When two vectors are orthogonal, their dot product is zero, indicating that they meet at a right angle.
This property is crucial for various applications in mathematics and physics, such as determining directions that are independent.

• In th exercise, once the cross product \( \langle 6, 9, 8 \rangle \) is found, we need to check if it is orthogonal to both vectors \( \langle 1, -2, -3 \rangle \) and \( \langle -3, 2, 0 \rangle \).
• Taking the dot product of \( \langle 6, 9, 8 \rangle \) with each original vector returns zero, confirming that \( \langle 6, 9, 8 \rangle \) is indeed orthogonal to both.

Orthogonality ensures that these vectors are positioned in a manner that they do not influence each other directionally in 3D space.

Dot Product

The dot product, also known as the scalar product, is a way to multiply two vectors resulting in a scalar.
It is widely used to determine the angle between two vectors and to check for orthogonality.
The formula for the dot product between two vectors \( \mathbf{u} = \langle a_1, b_1, c_1 \rangle \) and \( \mathbf{v} = \langle a_2, b_2, c_2 \rangle \) is:

• \( \mathbf{u} \cdot \mathbf{v} = a_1 \cdot a_2 + b_1 \cdot b_2 + c_1 \cdot c_2 \)

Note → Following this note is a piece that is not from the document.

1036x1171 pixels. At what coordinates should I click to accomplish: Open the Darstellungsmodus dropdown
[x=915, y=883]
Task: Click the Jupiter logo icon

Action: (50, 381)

In the exercise, the dot product is used as a verification step.
By taking the dot product of the cross product vector \( \langle 6, 9, 8 \rangle \) and each given vector, if both products equal zero, it confirms the orthogonality.
This is a practical approach to ascertain that vectors are perpendicular.

Scalar Multiplication

Scalar multiplication involves multiplying a vector by a scalar, effectively scaling the vector's magnitude without changing its direction.
It's a fundamental operation that enables the creation of a family of vectors pointing in the same direction.
This is particularly useful when using vectors derived from the cross product, which can be multiplied by any scalar to remain perpendicular to the original vectors.

• In the context of the exercise, any vector perpendicular to \( \langle 1, -2, -3 \rangle \) and \( \langle -3, 2, 0 \rangle \) can be represented as \( c \cdot \langle 6, 9, 8 \rangle \), where \( c \) is any real number.
• Thus, scalar multiplication allows us to adjust the size of the vector \( \langle 6, 9, 8 \rangle \) without affecting its perpendicular relationship with the original vectors.

The ability to scale vectors is crucial in both theoretical and applied vector calculus, ensuring that orientations are preserved while magnitudes are manipulated.